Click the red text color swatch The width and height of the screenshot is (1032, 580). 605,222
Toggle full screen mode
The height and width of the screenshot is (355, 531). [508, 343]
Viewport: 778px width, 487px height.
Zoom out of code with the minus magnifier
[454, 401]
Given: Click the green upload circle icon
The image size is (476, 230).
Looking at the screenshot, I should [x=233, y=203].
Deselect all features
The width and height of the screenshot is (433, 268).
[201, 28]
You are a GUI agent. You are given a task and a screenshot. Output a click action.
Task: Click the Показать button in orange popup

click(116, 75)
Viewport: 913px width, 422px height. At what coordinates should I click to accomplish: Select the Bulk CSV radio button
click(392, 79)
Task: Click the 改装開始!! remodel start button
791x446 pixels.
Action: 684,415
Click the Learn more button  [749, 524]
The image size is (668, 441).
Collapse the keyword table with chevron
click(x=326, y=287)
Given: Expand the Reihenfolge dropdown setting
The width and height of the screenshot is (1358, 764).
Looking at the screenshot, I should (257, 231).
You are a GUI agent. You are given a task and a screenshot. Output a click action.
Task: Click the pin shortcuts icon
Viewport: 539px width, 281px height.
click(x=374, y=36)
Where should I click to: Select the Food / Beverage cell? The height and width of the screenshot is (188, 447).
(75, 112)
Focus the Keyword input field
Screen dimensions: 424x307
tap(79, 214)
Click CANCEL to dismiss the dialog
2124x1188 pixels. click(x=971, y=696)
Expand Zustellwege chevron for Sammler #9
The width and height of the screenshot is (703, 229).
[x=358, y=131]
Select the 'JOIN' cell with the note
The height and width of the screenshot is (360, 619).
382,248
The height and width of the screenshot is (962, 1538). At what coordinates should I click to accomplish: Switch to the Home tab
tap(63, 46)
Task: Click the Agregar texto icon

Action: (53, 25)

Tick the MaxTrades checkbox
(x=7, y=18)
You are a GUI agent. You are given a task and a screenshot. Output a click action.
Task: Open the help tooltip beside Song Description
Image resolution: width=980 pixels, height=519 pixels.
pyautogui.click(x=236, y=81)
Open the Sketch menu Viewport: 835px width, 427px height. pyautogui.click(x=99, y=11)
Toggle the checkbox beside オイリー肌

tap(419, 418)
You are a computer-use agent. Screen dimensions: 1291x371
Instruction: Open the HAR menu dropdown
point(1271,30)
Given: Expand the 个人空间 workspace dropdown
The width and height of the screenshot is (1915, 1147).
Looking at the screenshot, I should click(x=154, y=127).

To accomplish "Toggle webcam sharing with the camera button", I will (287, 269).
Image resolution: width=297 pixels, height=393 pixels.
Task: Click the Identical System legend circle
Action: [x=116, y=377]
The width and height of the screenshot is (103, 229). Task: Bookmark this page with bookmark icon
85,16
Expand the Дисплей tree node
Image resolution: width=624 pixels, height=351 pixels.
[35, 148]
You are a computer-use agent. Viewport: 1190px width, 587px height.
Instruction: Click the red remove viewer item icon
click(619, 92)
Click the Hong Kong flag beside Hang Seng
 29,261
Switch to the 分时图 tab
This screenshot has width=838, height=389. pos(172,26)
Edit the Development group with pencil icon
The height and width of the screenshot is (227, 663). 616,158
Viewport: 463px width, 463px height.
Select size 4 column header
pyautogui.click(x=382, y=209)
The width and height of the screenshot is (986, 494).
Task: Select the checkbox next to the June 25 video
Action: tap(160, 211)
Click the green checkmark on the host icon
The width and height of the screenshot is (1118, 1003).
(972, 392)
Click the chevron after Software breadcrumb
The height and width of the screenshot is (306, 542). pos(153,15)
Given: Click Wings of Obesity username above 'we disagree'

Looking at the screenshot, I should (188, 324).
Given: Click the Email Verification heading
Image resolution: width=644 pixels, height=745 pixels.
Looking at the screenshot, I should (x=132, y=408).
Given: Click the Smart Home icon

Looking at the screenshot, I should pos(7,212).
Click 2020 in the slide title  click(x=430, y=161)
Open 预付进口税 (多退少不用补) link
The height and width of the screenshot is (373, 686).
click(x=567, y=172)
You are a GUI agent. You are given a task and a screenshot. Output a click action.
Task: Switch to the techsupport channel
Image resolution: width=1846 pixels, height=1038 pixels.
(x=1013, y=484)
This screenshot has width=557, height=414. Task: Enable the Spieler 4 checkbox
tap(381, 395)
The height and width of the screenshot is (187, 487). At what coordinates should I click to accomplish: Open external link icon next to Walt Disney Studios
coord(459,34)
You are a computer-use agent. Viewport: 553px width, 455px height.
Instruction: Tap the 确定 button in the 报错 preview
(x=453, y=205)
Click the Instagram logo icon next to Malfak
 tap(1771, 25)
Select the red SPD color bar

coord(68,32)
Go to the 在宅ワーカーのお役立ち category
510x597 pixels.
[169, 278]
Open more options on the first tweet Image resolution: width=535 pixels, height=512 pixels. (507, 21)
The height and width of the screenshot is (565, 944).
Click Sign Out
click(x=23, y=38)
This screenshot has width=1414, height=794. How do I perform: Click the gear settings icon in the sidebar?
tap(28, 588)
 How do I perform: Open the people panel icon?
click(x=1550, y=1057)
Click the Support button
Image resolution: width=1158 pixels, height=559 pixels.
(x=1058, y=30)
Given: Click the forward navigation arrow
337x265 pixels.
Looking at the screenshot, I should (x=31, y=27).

-------------------------

Problem to work on:
Pull every line of the listing above verbatim, keeping the original order, spacing, and wording intact.

Finished task:
Click the red text color swatch The width and height of the screenshot is (1032, 580). 605,222
Toggle full screen mode
The height and width of the screenshot is (355, 531). [508, 343]
Viewport: 778px width, 487px height.
Zoom out of code with the minus magnifier
[454, 401]
Given: Click the green upload circle icon
The image size is (476, 230).
Looking at the screenshot, I should [x=233, y=203].
Deselect all features
The width and height of the screenshot is (433, 268).
[201, 28]
You are a GUI agent. You are given a task and a screenshot. Output a click action.
Task: Click the Показать button in orange popup

click(116, 75)
Viewport: 913px width, 422px height. At what coordinates should I click to accomplish: Select the Bulk CSV radio button
click(392, 79)
Task: Click the 改装開始!! remodel start button
791x446 pixels.
Action: 684,415
Click the Learn more button  [749, 524]
The image size is (668, 441).
Collapse the keyword table with chevron
click(x=326, y=287)
Given: Expand the Reihenfolge dropdown setting
The width and height of the screenshot is (1358, 764).
Looking at the screenshot, I should (257, 231).
You are a GUI agent. You are given a task and a screenshot. Output a click action.
Task: Click the pin shortcuts icon
Viewport: 539px width, 281px height.
click(x=374, y=36)
Where should I click to: Select the Food / Beverage cell? The height and width of the screenshot is (188, 447).
(75, 112)
Focus the Keyword input field
Screen dimensions: 424x307
tap(79, 214)
Click CANCEL to dismiss the dialog
2124x1188 pixels. click(x=971, y=696)
Expand Zustellwege chevron for Sammler #9
The width and height of the screenshot is (703, 229).
[x=358, y=131]
Select the 'JOIN' cell with the note
The height and width of the screenshot is (360, 619).
382,248
The height and width of the screenshot is (962, 1538). At what coordinates should I click to accomplish: Switch to the Home tab
tap(63, 46)
Task: Click the Agregar texto icon

Action: (53, 25)

Tick the MaxTrades checkbox
(x=7, y=18)
You are a GUI agent. You are given a task and a screenshot. Output a click action.
Task: Open the help tooltip beside Song Description
Image resolution: width=980 pixels, height=519 pixels.
pyautogui.click(x=236, y=81)
Open the Sketch menu Viewport: 835px width, 427px height. pyautogui.click(x=99, y=11)
Toggle the checkbox beside オイリー肌

tap(419, 418)
You are a computer-use agent. Screen dimensions: 1291x371
Instruction: Open the HAR menu dropdown
point(1271,30)
Given: Expand the 个人空间 workspace dropdown
The width and height of the screenshot is (1915, 1147).
Looking at the screenshot, I should click(x=154, y=127).

To accomplish "Toggle webcam sharing with the camera button", I will (287, 269).
Image resolution: width=297 pixels, height=393 pixels.
Task: Click the Identical System legend circle
Action: [x=116, y=377]
The width and height of the screenshot is (103, 229). Task: Bookmark this page with bookmark icon
85,16
Expand the Дисплей tree node
Image resolution: width=624 pixels, height=351 pixels.
[35, 148]
You are a computer-use agent. Viewport: 1190px width, 587px height.
Instruction: Click the red remove viewer item icon
click(619, 92)
Click the Hong Kong flag beside Hang Seng
 29,261
Switch to the 分时图 tab
This screenshot has width=838, height=389. pos(172,26)
Edit the Development group with pencil icon
The height and width of the screenshot is (227, 663). 616,158
Viewport: 463px width, 463px height.
Select size 4 column header
pyautogui.click(x=382, y=209)
The width and height of the screenshot is (986, 494).
Task: Select the checkbox next to the June 25 video
Action: tap(160, 211)
Click the green checkmark on the host icon
The width and height of the screenshot is (1118, 1003).
(972, 392)
Click the chevron after Software breadcrumb
The height and width of the screenshot is (306, 542). pos(153,15)
Given: Click Wings of Obesity username above 'we disagree'

Looking at the screenshot, I should (188, 324).
Given: Click the Email Verification heading
Image resolution: width=644 pixels, height=745 pixels.
Looking at the screenshot, I should (x=132, y=408).
Given: Click the Smart Home icon

Looking at the screenshot, I should pos(7,212).
Click 2020 in the slide title  click(x=430, y=161)
Open 预付进口税 (多退少不用补) link
The height and width of the screenshot is (373, 686).
click(x=567, y=172)
You are a GUI agent. You are given a task and a screenshot. Output a click action.
Task: Switch to the techsupport channel
Image resolution: width=1846 pixels, height=1038 pixels.
(x=1013, y=484)
This screenshot has width=557, height=414. Task: Enable the Spieler 4 checkbox
tap(381, 395)
The height and width of the screenshot is (187, 487). At what coordinates should I click to accomplish: Open external link icon next to Walt Disney Studios
coord(459,34)
You are a computer-use agent. Viewport: 553px width, 455px height.
Instruction: Tap the 确定 button in the 报错 preview
(x=453, y=205)
Click the Instagram logo icon next to Malfak
 tap(1771, 25)
Select the red SPD color bar

coord(68,32)
Go to the 在宅ワーカーのお役立ち category
510x597 pixels.
[169, 278]
Open more options on the first tweet Image resolution: width=535 pixels, height=512 pixels. (507, 21)
The height and width of the screenshot is (565, 944).
Click Sign Out
click(x=23, y=38)
This screenshot has width=1414, height=794. How do I perform: Click the gear settings icon in the sidebar?
tap(28, 588)
 How do I perform: Open the people panel icon?
click(x=1550, y=1057)
Click the Support button
Image resolution: width=1158 pixels, height=559 pixels.
(x=1058, y=30)
Given: Click the forward navigation arrow
337x265 pixels.
Looking at the screenshot, I should (x=31, y=27).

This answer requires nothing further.